Home » Technology » Samsung » Samsung Hosts Malware In Fake Apps On Samsung Store

Samsung Hosts Malware In Fake Apps On Samsung Store

Galaxy Store

Malicious applications are offered through Samsung’s official Android app store, the Galaxy Store. A similar case of Huawei’s App Store only became known in November: Both manufacturers apparently have a problem with their security controls.

This is reported by Android Police. However, Samsung doesn’t just sell apps that can potentially expose customers to malware and are dangerous. The malicious apps that Android Police discovered are all clones of a well-known, now discontinued app called Showbox. Showbox itself is an illegal offering because the app-enabled piracy for access to copyrighted content, including movies and TV shows.

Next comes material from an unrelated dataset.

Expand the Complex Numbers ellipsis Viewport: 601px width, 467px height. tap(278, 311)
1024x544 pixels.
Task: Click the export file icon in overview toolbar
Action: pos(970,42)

A number of so-called riskware apps have now been found in the Galaxy Store that does not have exactly known functions – malware often comes to piggyback or is automatically installed by the apps later. These were clone apps that were advertised as streaming apps and promise anonymous access to protected content via an integrated VPN tool. Sometimes this function was also available – but the real purpose of the apps was not to offer users entertainment for free. The fact that the apps made it into the Galaxy Store is basically a scandal. Samsung should have rejected these apps for what they claim to be, even if they presented no other risk. They promise an illegal offer and then steal from their users.

Malicious apps

Google Play Protect warnings are effective for all of these apps and warn users about the application. These clone apps require access to permissions that allow malware to be installed on the Android device. If the user agrees to these requests, the apps can also access sensitive personal information such as contact lists and call logs, execute code, call up user data, and much more.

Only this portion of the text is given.